At the best of times, the current affairs of Central and Eastern Europe (CEE) receive scant coverage in British newspapers. This past week, they have had to compete with the overwhelming giant of British media issues: football. But thanks to one match, an enthralling microcosm of national passions, CEE issues were not entirely lost from view.
Britain has become a society obsessed with the beautiful game. Since Rupert Murdoch's Sky channels began pouring money into the sport early in the 1990s, media coverage of football has risen in tandem with players' astronomical salaries and the sport's ever-growing profile. In 1996, this already fashionable profile was boosted even more when England hosted the European Championship finals, and the national side performed well.

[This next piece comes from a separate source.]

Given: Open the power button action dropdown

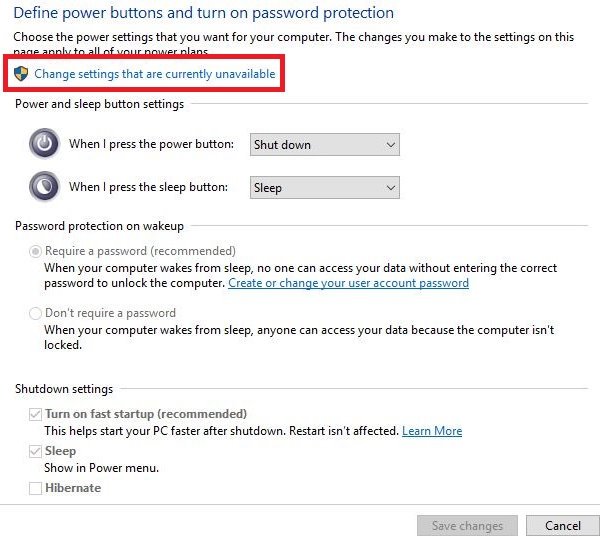Looking at the screenshot, I should coord(324,145).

To the accompaniment of the ubiquitous hit song "Three Lions" on the terraces and in the charts, England beat Scotland on the way to reaching the semi-finals and before the inevitable defeat on penalties to Germany, who went on to beat the Czech Republic in the final. During the last seven days, the memory of Euro '96 has helped ensure saturated coverage of the Euro 2000 finals, in which Britain is (at least at the time of writing) still involved.
Indeed, football has so dominated the media this week that the announcement of the BBC's loss of television rights to screen highlights of the Premiership, the nation's top league, was the leading item in all television and radio reports of 14 June and the front-page story in the newspapers the following morning.

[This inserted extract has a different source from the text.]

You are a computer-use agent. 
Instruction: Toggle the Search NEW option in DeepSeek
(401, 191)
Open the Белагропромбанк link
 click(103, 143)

Should've played football in high school
Now, as anyone could discover by typing the name of a CEE country as a keyword into any British newspaper's website archive, the section in which one is most likely to find a story relating to CEE is the Sports section. Thus, Euro 2000 has meant considerable coverage of a sort for several countries in the region.
The match that really surprised the British media was the one between Slovenia and Yugoslavia in Charleroi, Belgium, on the evening of 13 June. This was a thrilling encounter. Having acclaimed the level of entertainment provided by all the early matches in the competition, Ian Chadband noted in the Evening Standard ("Balkan boys serve up a treat," 14 June) that "a game which was supposed to be a makeweight affair for only Balkan eyes simply under-lined everything which had gone before by actually eclipsing it for preposterous drama.

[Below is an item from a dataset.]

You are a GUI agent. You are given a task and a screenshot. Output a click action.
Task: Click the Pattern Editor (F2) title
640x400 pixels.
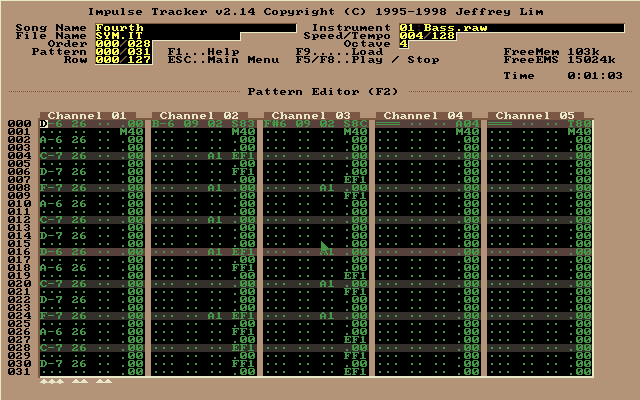tap(320, 92)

This really took some believing. Little Slovenia, 150-1 outsiders for the title, big on skiing but absolute beginners on international football's precarious slopes, were outplaying the ageing stars of Yugoslavia, the nation from whom they broke away for independence less than a decade ago."
The Slovenians raced into an improbable but impressive 3-0 lead against their former countrymen before throwing their advantage away (á la England), as Yugoslavia's stars, who play in six different European leagues, clawed back three goals in six minutes to finish all square.
But the result, and the way the match was played, were about much more than football alone. The Times writer Simon Barnes (15 June), who specialises in the alternative take on sporting events, lambasted the BBC's television commentary team for missing the real meaning of the game:
"No one in their right mind would think that the crucial issue was Yugoslavia's vulnerability to crosses from the left. The Euro 2000 fixture was a match of spellbinding perfection: and you did not need to be Henry Kissinger to work out that there was more to the event than sport."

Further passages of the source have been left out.